EXERCISE OBJECTIVE: Which lines of the data below hold "from"? Copy each of them.

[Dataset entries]
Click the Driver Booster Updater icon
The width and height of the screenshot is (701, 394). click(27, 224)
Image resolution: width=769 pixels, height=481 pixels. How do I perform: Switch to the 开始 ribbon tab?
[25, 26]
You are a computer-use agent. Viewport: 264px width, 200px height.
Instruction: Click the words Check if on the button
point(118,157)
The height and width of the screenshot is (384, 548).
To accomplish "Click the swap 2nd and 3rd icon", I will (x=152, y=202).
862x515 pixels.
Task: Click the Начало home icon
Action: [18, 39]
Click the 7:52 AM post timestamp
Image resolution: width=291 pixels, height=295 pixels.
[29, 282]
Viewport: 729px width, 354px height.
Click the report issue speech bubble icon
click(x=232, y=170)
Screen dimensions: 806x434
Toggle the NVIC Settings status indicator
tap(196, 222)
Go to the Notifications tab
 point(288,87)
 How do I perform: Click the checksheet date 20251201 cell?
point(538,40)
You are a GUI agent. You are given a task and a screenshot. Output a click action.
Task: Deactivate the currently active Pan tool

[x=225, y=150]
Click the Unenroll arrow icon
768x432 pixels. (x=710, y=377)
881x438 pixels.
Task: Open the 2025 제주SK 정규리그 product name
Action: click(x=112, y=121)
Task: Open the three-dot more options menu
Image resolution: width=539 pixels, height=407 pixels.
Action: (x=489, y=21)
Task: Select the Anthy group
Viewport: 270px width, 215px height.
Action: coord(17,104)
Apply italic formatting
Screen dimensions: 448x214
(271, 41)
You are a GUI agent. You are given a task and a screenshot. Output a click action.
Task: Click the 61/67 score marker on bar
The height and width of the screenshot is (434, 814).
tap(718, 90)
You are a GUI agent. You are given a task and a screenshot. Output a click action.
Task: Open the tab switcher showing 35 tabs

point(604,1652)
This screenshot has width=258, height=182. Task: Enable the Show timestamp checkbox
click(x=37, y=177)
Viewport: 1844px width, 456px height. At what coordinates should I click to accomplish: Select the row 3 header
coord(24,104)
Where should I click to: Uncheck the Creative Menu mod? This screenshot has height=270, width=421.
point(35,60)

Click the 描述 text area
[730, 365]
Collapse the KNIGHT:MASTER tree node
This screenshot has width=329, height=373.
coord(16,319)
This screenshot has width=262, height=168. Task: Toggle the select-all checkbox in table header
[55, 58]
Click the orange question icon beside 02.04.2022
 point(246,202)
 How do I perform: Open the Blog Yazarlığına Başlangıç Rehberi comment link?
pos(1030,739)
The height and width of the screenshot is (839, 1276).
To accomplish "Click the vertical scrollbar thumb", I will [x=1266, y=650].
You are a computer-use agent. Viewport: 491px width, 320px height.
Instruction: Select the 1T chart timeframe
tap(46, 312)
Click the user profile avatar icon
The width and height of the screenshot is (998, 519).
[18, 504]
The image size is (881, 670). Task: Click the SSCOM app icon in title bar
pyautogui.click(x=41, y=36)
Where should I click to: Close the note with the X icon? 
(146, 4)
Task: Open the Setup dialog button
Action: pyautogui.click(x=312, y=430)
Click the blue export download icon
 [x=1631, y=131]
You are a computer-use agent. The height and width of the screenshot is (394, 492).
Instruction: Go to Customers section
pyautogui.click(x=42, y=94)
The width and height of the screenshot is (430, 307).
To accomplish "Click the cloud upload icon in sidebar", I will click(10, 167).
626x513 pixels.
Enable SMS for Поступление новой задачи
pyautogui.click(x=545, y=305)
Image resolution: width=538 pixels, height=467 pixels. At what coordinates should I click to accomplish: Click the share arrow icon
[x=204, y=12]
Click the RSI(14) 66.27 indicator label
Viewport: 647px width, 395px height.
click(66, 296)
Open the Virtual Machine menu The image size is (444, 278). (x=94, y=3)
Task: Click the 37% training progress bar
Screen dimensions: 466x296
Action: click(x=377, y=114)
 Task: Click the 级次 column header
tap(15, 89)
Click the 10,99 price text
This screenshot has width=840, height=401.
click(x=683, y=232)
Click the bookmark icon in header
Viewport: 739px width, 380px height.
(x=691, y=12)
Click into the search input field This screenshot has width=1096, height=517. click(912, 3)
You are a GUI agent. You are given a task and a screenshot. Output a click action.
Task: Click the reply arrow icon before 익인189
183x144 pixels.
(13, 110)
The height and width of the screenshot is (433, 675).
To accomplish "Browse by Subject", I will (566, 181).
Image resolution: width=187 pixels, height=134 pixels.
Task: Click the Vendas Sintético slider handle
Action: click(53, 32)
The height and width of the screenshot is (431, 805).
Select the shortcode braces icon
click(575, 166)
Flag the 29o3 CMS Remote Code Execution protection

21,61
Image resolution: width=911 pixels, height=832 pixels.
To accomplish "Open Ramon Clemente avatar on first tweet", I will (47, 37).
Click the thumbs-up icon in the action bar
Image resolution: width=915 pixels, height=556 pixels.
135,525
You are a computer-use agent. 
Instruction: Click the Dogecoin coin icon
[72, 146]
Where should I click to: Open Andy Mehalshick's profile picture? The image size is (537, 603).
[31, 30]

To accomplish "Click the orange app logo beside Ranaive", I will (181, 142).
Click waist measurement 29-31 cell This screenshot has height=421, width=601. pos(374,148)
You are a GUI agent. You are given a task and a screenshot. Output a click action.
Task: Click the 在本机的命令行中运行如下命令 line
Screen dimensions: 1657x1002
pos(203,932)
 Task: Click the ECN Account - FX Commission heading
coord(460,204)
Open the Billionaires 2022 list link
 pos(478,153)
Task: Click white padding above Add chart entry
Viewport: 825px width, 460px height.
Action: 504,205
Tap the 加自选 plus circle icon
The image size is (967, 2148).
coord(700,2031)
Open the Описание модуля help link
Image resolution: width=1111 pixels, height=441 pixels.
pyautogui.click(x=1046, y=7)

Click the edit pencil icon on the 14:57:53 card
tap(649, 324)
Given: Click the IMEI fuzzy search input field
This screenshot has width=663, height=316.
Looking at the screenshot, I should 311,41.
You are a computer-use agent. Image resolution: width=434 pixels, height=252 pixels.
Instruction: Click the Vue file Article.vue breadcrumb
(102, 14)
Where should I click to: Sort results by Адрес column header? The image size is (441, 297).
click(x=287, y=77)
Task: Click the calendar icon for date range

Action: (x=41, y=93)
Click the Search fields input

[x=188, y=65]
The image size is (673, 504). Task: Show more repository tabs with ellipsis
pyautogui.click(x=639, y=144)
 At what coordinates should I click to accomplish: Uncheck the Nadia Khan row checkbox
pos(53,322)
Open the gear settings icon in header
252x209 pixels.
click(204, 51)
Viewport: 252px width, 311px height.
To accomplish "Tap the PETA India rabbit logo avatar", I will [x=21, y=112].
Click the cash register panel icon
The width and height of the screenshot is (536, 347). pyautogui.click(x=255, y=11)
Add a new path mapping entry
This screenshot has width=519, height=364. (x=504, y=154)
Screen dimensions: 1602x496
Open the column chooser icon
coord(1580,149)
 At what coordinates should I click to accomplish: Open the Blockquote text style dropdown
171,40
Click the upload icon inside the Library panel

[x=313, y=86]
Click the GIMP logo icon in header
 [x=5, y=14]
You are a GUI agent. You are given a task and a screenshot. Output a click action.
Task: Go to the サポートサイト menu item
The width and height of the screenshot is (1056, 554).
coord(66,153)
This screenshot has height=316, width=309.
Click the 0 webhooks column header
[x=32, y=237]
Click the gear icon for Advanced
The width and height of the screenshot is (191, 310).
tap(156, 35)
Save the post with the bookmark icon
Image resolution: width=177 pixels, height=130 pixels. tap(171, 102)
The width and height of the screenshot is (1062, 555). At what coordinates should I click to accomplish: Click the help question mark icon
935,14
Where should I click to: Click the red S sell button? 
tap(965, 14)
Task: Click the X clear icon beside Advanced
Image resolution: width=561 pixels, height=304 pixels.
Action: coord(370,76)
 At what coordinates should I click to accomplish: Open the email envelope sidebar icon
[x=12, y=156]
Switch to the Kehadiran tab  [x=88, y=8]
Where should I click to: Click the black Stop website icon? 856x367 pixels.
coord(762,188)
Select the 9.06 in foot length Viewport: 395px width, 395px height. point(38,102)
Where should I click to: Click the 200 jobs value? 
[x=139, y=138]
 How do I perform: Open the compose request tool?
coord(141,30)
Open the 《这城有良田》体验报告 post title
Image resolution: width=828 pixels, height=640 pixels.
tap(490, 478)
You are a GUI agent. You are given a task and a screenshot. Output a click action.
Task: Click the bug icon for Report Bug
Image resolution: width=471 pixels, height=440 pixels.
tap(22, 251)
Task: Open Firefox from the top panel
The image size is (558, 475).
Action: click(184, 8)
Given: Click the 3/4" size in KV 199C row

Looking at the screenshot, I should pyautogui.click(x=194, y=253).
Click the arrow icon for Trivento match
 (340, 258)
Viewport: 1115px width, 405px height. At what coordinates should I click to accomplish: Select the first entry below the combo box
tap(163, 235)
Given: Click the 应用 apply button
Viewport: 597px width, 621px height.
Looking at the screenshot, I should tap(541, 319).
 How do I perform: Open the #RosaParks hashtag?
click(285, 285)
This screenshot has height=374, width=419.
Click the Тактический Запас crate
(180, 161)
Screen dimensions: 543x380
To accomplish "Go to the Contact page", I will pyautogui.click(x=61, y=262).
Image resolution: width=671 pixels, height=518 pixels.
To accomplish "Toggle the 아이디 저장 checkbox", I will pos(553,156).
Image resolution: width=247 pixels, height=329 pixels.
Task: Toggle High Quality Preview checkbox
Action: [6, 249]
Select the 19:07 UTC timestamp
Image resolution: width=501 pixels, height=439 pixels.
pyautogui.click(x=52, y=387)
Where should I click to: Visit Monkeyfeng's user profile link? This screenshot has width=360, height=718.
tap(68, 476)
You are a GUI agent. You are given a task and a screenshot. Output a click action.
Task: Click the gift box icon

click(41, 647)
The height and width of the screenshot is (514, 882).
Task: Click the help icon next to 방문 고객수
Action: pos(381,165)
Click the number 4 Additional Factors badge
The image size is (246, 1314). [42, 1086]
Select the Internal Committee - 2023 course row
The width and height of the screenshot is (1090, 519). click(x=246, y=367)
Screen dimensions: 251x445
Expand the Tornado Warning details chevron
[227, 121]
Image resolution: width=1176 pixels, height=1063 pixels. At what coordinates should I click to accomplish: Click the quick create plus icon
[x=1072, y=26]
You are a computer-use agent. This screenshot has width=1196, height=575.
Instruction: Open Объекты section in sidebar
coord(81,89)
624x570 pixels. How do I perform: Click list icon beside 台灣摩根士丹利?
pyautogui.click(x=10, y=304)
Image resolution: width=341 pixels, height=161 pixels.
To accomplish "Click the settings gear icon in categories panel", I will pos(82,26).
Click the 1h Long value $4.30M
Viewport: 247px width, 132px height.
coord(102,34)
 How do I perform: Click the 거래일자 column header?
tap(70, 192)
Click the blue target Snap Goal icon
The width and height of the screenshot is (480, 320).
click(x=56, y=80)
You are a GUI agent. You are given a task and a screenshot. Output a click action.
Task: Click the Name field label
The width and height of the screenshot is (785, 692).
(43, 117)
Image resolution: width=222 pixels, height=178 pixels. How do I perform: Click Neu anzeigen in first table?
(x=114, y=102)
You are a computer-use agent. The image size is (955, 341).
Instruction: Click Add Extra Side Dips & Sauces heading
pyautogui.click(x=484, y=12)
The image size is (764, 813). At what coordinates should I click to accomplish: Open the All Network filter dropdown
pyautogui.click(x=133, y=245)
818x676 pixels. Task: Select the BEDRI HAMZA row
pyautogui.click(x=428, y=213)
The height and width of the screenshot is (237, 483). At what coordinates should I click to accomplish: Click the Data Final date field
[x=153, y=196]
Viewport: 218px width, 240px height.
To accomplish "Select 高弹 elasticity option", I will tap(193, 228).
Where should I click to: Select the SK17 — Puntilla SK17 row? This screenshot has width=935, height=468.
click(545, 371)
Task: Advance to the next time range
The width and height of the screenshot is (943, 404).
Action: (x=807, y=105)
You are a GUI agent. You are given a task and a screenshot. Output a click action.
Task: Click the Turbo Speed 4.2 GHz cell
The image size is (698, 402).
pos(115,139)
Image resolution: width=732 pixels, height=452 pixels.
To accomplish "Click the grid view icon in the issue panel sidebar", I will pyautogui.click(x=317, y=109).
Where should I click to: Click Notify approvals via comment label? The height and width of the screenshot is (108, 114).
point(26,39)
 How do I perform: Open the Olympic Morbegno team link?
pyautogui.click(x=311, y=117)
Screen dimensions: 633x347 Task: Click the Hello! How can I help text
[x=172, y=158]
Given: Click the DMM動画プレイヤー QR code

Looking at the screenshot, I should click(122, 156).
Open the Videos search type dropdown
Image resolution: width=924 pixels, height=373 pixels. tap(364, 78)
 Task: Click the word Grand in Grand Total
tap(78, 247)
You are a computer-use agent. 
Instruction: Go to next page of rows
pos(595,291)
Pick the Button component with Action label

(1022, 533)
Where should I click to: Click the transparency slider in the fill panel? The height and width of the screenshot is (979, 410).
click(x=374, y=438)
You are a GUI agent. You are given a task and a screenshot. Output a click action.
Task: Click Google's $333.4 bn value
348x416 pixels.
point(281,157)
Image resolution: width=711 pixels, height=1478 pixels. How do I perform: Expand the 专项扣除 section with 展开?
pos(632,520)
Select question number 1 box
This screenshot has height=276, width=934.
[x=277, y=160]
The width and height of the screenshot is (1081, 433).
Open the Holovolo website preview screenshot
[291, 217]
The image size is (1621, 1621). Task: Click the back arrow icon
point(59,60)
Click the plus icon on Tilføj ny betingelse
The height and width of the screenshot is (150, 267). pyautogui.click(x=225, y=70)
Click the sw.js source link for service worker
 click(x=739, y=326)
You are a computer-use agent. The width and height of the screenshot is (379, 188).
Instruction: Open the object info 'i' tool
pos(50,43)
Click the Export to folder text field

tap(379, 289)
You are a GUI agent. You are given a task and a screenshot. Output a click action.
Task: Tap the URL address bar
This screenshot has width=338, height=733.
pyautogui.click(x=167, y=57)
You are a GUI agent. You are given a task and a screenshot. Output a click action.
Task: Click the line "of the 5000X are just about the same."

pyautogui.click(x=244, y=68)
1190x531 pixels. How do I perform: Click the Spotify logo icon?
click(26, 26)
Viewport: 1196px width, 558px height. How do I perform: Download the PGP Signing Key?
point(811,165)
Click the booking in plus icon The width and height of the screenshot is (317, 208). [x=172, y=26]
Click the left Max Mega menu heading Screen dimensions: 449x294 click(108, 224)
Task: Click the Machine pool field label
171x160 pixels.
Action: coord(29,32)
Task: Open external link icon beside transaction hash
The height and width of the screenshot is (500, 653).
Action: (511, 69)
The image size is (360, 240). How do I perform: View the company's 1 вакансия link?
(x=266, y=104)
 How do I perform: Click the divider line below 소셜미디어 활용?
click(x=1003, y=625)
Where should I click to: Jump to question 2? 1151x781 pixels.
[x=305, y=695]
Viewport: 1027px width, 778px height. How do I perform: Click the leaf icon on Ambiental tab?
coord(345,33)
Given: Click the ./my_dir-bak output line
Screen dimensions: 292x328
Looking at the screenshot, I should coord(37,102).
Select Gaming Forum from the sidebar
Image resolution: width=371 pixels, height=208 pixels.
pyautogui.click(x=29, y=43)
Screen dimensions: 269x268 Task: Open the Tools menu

SOLUTION FOR THIS EXERCISE:
Task: Open Firefox from the top panel
Select Gaming Forum from the sidebar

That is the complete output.